After Bank Heist, we moved to Hotwire. This mode asks the player to race to “hot” vehicles, potentially loaded with dough or weaponry, though you’ll rely on your kits for firepower even when behind the wheel of a particularly desirable big-rig. I leapt from transport helicopters in order to capture vehicles, but driving around for an entire match will get boring if you don’t have friends along for the ride. Hotwire still proved itself my favorite new mode, at least of those we got to play at the event.

Where Conquest offers five static control points, Hotwire dynamically pushes groups of players toward objective combat in order to frenetically build on Battlefield’s vehicular history. Tanks, jeeps, and even dirt bikes have played an integral role in maintaining the franchise’s popularity and the sedans, oil tankers, and sports coups of Battlefield Hardline become the stars in Hotwire.

Getting players to change their focus like that doesn’t always work the way developers want it to, but Hardline’s large orange and blue HUD markers keep a laser sight on this element of gameplay largely ignored by skilled snipers or dedicated demolitions experts. It’d be something like Call of Duty focusing on a game mode where all you do is pilot the big bird in the sky and fire on opponents with abandon. Instead, Battlefield’s driving mechanics get polished and players get to run each other over. At one point, I used a motorcycle to careen towards one of Hotwire’s in-demand vehicles.

I weaved around police cruisers and some rubble to pull closer towards a garage behind a larger bank and vault. Just as I was about to pull into the parking structure, I saw an opponent exit cover from behind a wall. Jamming the 'E' key on my keyboard allowed me to hop off the bike and watch as the motorcycle gently crushed my opponent. That’s not typical of objective play in Hotwire because the bikes themselves aren’t marked as such, but turning a criminal into roadkill while you’re keeping him or her from stealing a vehicle feels satisfying as ever.

After an interview with Visceral and EA’s Steve Papoutsis, which we’ll run separately featuring discussion as to how the team split with DICE’s vision of Battlefield for Hardline, we got to business in general Conquest Large gameplay. I used this time to get a better feel for loadouts, weapon accessories, and a particular map featuring a large dust storm. While a sniper rifle worked wonders on enemies pouring out of B, jutting out on top of a hill to the East, and assault rifle gunplay worked well clearing enemies from a Meth Lab to the West, I was impressed by how destruction stepped back for environmental effect.

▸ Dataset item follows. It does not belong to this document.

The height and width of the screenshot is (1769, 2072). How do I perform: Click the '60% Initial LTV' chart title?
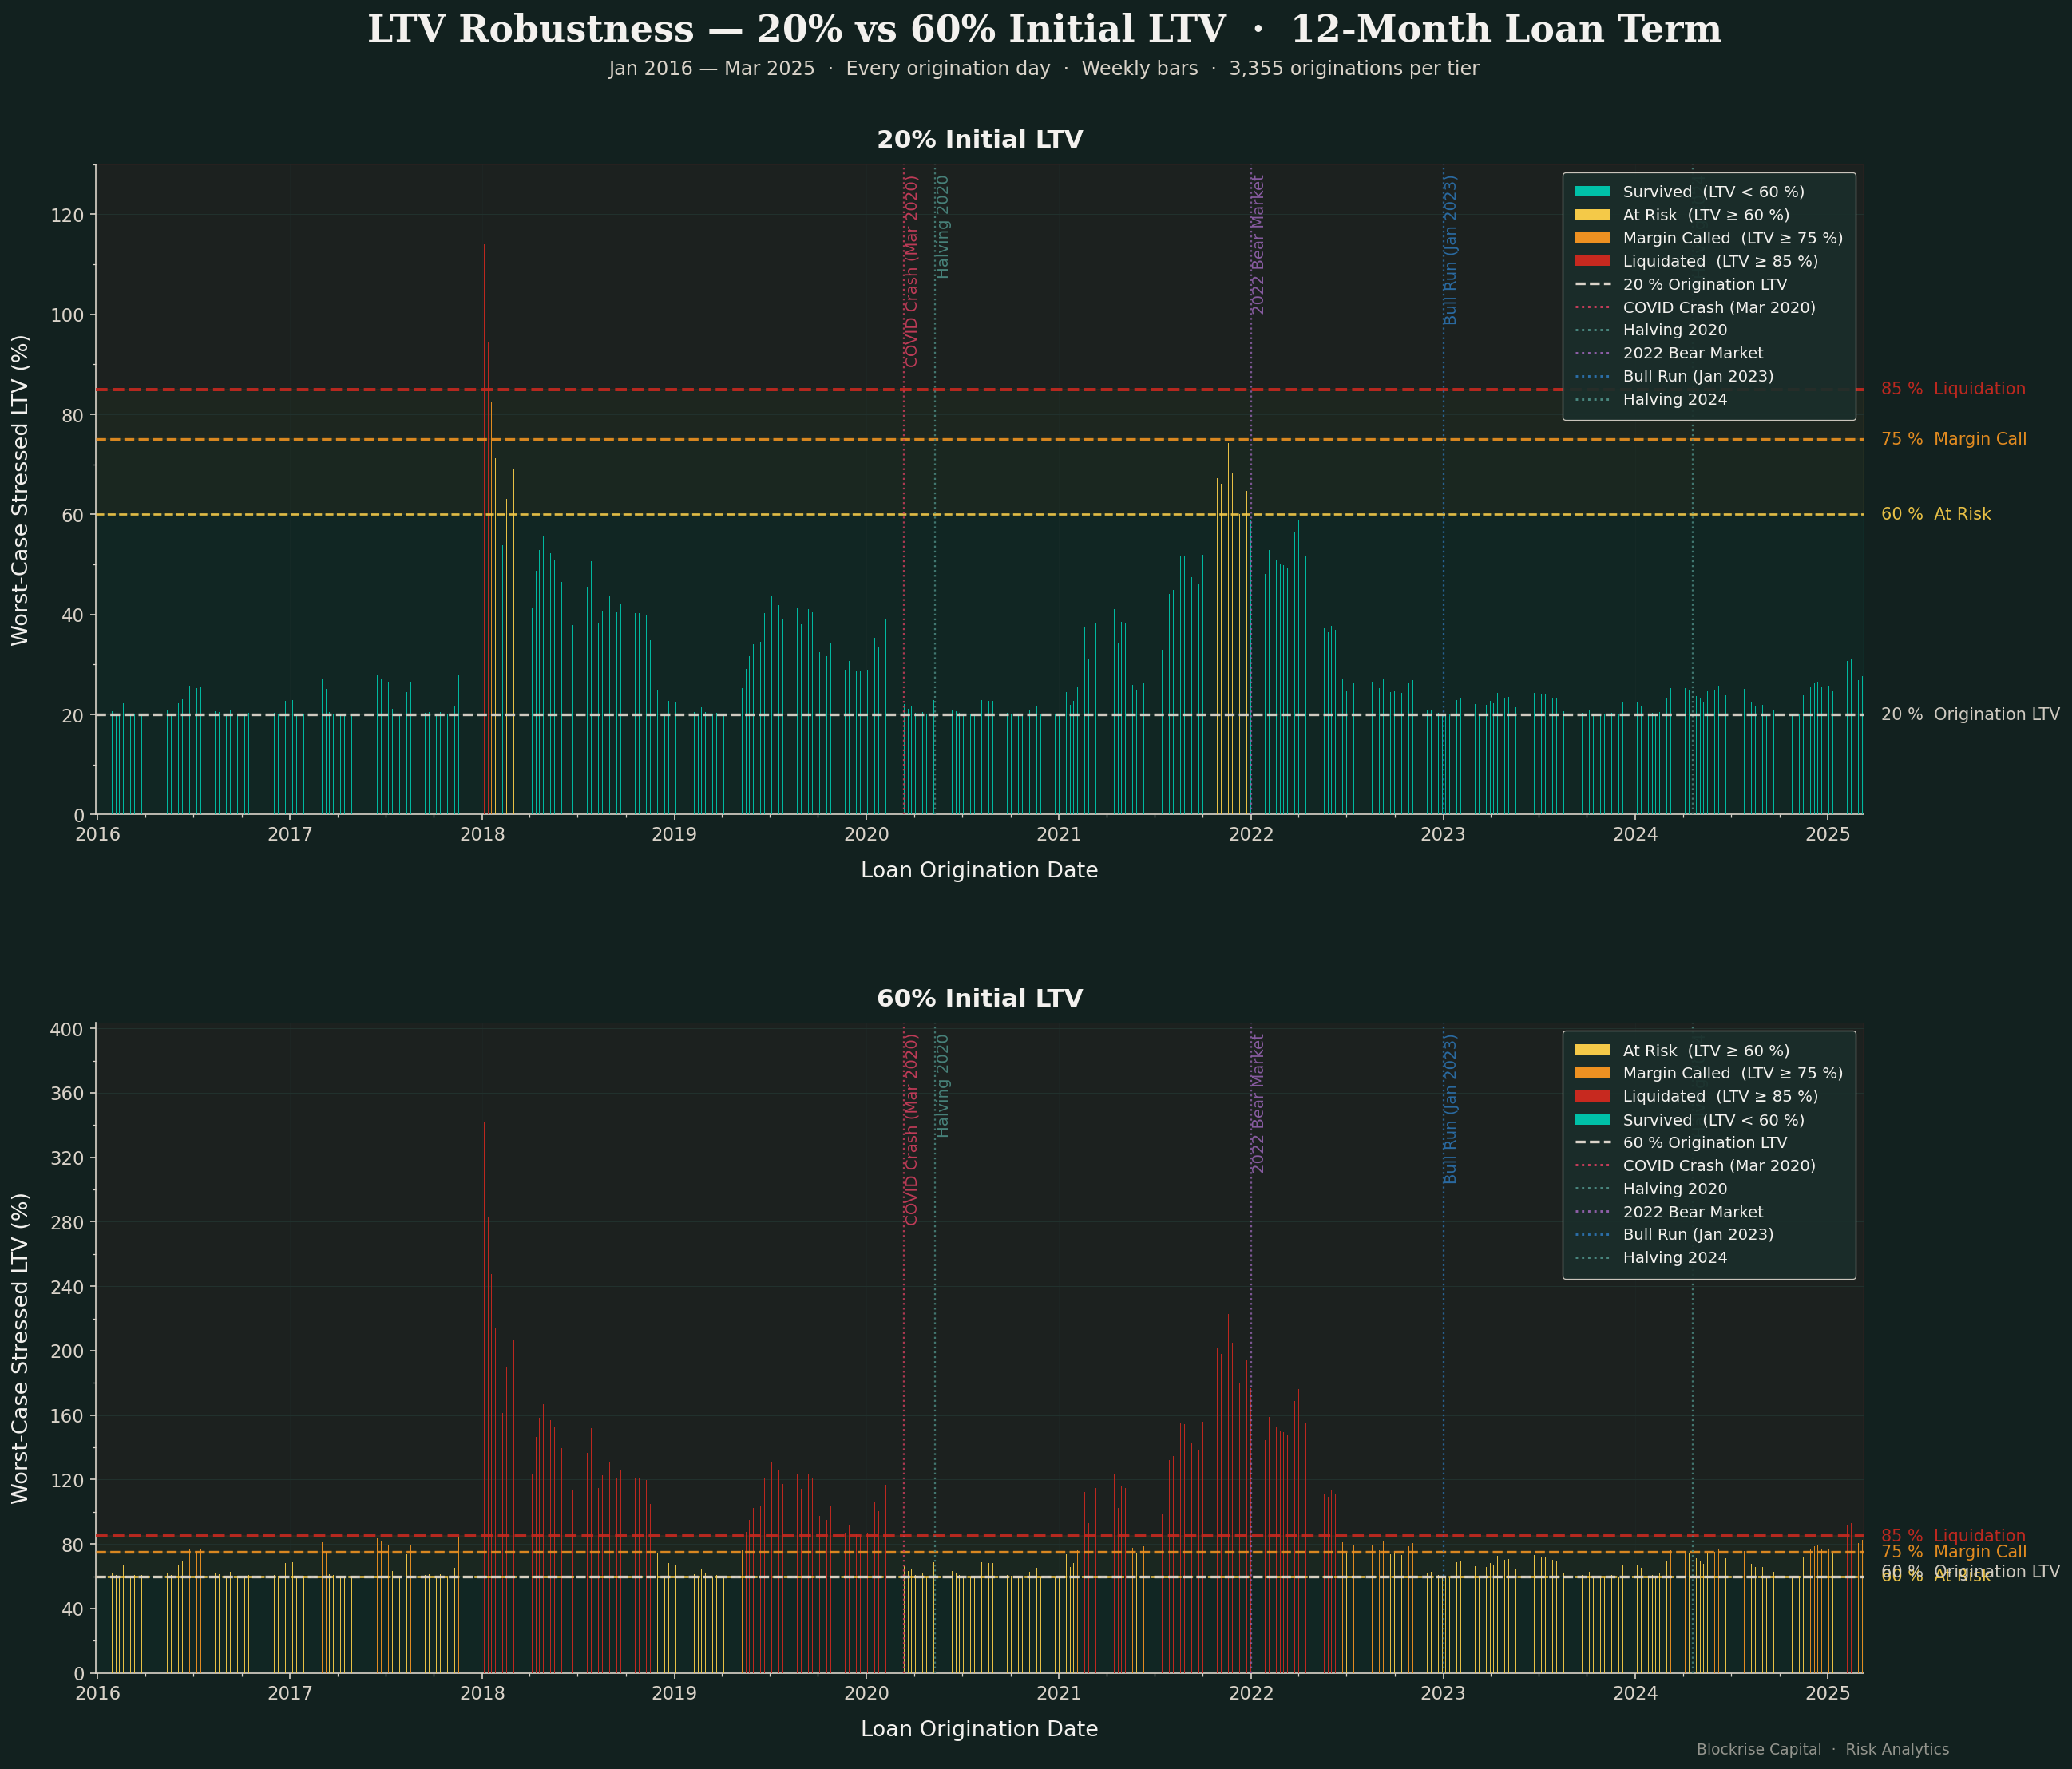[979, 999]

Rather than strictly blowing up huge structures and toppling all that material onto a map, this inherently rough weather kicked up huge clouds to hamper visibility and generally slowed vehicle play. Capture points gave little shelter towards the end of these matches and ultimately it felt like a new twist on game progression even with fully one-sided victories. I’ll be interested to see how game modes are affected by other map transitions like this.

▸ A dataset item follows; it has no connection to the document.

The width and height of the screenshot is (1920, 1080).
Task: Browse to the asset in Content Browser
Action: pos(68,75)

Part of me is exhausted by the Battlefield franchise in the worst way. It’s not nearly as repetitive as Call of Duty’s single-player campaigns or some branded shooters with little in the way of actual genre development. It’s not even that Battlefield has jumped sharks or that its player base demands dinosaurs. I think it’s more to do with the fact that some player behaviors have only gotten more predictable. There’s always that one extremely talented sniper or tank driver. There’s always someone camping a central objective or blowing both Rush points because they’re a boss or an expert or whatever. Battlefield Hardline hopes to do the opposite and disrupt that kind of programmed monotony. I hope it succeeds and that players respond too.

Battlefield: Hardline releases on PlayStation 4, Xbox One, PC, PS3, and Xbox 360 on March 17, 2015.